> Assigned task: Please reproduce the data exactly, though every picture must stay out.

> Extracted material:
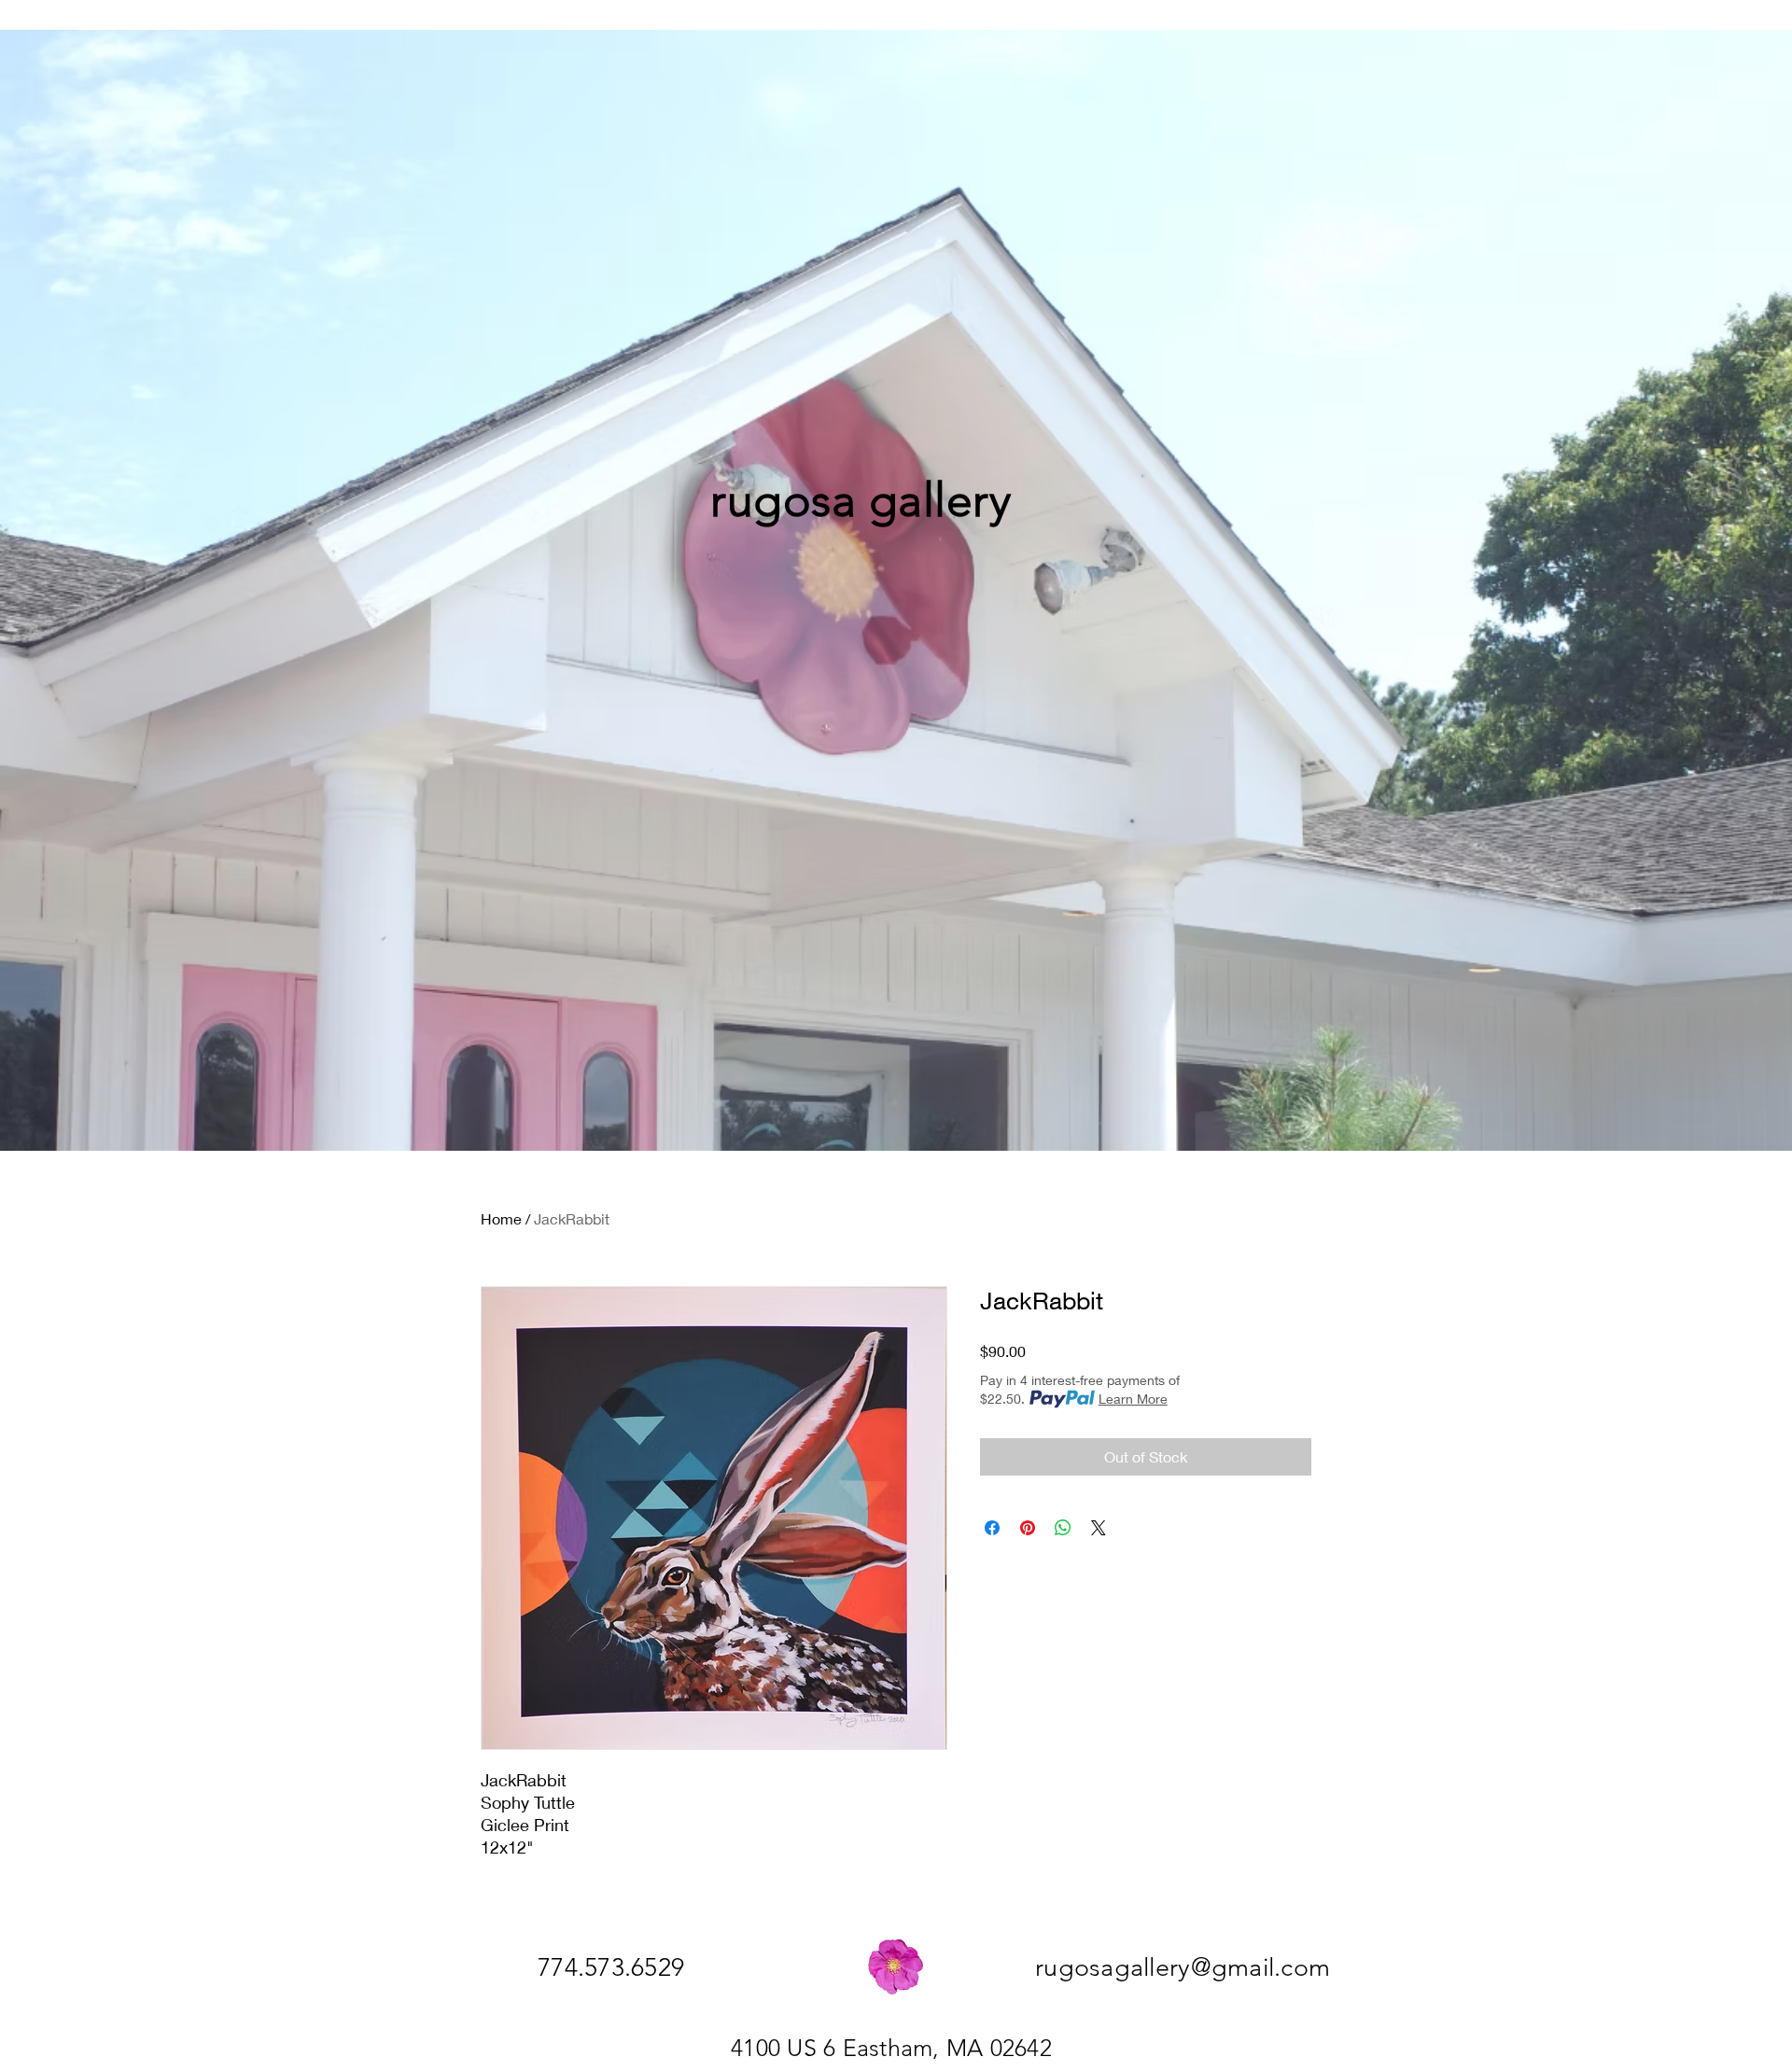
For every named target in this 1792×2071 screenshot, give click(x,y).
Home (501, 1218)
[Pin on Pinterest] (1027, 1528)
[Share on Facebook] (992, 1528)
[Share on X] (1098, 1528)
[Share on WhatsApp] (1063, 1528)
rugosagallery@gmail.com (1182, 1967)
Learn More (1133, 1398)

> Written response:
For every named target in this 1792×2071 screenshot, give click(x,y).
Home (501, 1218)
[Pin on Pinterest] (1027, 1528)
[Share on Facebook] (992, 1528)
[Share on X] (1098, 1528)
[Share on WhatsApp] (1063, 1528)
rugosagallery@gmail.com (1182, 1967)
Learn More (1133, 1398)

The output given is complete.